Lavori di ripristino in corso tra via Bari e piazza Puglia, mentre tra viale Ofanto e corso Roma sono stati involontariamente tranciati i cavi durante la posa in opera della fibra. Quadri elettrici danneggiati dal maltempo, invece, a Borgo Incoronata, Salice, via Fratelli Biondi e via Silvio Pellico

Pasquale Rignanese

Intere zone di Foggia, al calare del sole, restano al buio. E sono tante le segnalazioni giunte dai cittadini, che sollevano il problema sicurezza correlato alla mancanza della pubblica illuminazione nelle strade.

"Sappiamo bene che quello della pubblica illuminazione è un problema che penalizza i cittadini foggiani. Proprio per questo, sia pure con scarse risorse finanziarie, l'Amministrazione comunale è al lavoro per cercare di dare risposte a tutte le segnalazioni che ci giungono", interviene sul punto il consigliere comunale di Forza Italia, Pasquale Rignanese, già delegato alla Pubblica Illuminazione, in risposta al consigliere dem, Francesco de Vito, sulle disfunzioni legate ai pali della luce.

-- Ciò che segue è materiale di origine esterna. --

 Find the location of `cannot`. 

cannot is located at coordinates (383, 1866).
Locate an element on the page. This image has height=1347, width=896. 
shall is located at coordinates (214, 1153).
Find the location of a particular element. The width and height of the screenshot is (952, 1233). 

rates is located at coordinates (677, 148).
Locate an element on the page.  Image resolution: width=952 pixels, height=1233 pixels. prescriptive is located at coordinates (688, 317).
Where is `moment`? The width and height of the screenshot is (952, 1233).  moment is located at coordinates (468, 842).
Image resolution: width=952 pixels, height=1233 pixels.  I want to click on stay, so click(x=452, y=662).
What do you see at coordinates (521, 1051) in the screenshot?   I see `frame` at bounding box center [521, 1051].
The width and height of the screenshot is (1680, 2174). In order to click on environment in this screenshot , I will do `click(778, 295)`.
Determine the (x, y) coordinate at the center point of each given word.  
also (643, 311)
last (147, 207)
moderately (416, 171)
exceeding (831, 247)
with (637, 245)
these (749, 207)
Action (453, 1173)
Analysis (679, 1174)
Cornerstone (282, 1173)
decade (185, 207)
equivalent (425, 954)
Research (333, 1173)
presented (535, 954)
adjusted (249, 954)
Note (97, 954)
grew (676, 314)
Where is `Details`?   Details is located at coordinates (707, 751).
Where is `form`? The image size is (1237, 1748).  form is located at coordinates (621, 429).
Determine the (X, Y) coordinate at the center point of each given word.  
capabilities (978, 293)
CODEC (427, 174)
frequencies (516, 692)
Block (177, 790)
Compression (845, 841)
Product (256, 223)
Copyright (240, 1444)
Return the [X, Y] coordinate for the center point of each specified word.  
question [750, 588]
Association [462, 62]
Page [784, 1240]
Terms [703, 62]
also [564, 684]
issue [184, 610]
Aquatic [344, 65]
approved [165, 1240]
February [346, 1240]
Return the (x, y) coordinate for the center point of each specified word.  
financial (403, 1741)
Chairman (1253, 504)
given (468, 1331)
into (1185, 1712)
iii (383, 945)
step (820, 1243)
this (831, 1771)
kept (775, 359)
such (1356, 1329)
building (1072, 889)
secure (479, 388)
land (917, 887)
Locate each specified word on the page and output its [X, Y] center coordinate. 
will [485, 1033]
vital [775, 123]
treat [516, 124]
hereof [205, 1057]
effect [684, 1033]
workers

"Proprio questa mattina sono partiti i lavori tra via Bari e piazza Puglia con la sostituzione di cavi obsoleti, mentre tra viale Ofanto e corso Roma sono stati involontariamente tranciati i cavi dalla ditta che si sta occupando della posa in opera della fibra. Ma anche in questo caso i lavori di ripristino partiranno a breve. Per ciò che riguarda le zone di Borgo Incoronata, del Salice, via Fratelli Biondi e via Silvio Pellico - sottolinea l'esponente azzurro -, i problemi sono frutto del malfunzionamento dei quadri elettrici che hanno subito danneggiamenti a causa del maltempo, ma nell'arco di pochi giorni verranno sostituiti i componenti elettrici che hanno subito danni".

"Il consigliere del Partito Democratico, Francesco de Vito, nel suo comunicato ha però omesso un particolare molto importante; se le casse del Comune di Foggia sono talmente devastate da non consentire all'Amministrazione comunale investimenti ed interventi rilevanti è perché il suo partito ed il centrosinistra hanno 'regalato' alla comunità foggiana un debito pesantissimo che stanno pagando i cittadini in termini di servizi limitati. L'adesione al Decreto Salva Enti, tra le altre cose, ha impedito il turn over del personale, creando non pochi problemi sulla qualità e la quantità dei servizi erogati. Situazioni che il consigliere De Vito dovrebbe approfondire – conclude Pasquale Rignanese – per capire il disastro in cui è stata fatta sprofondare la nostra città".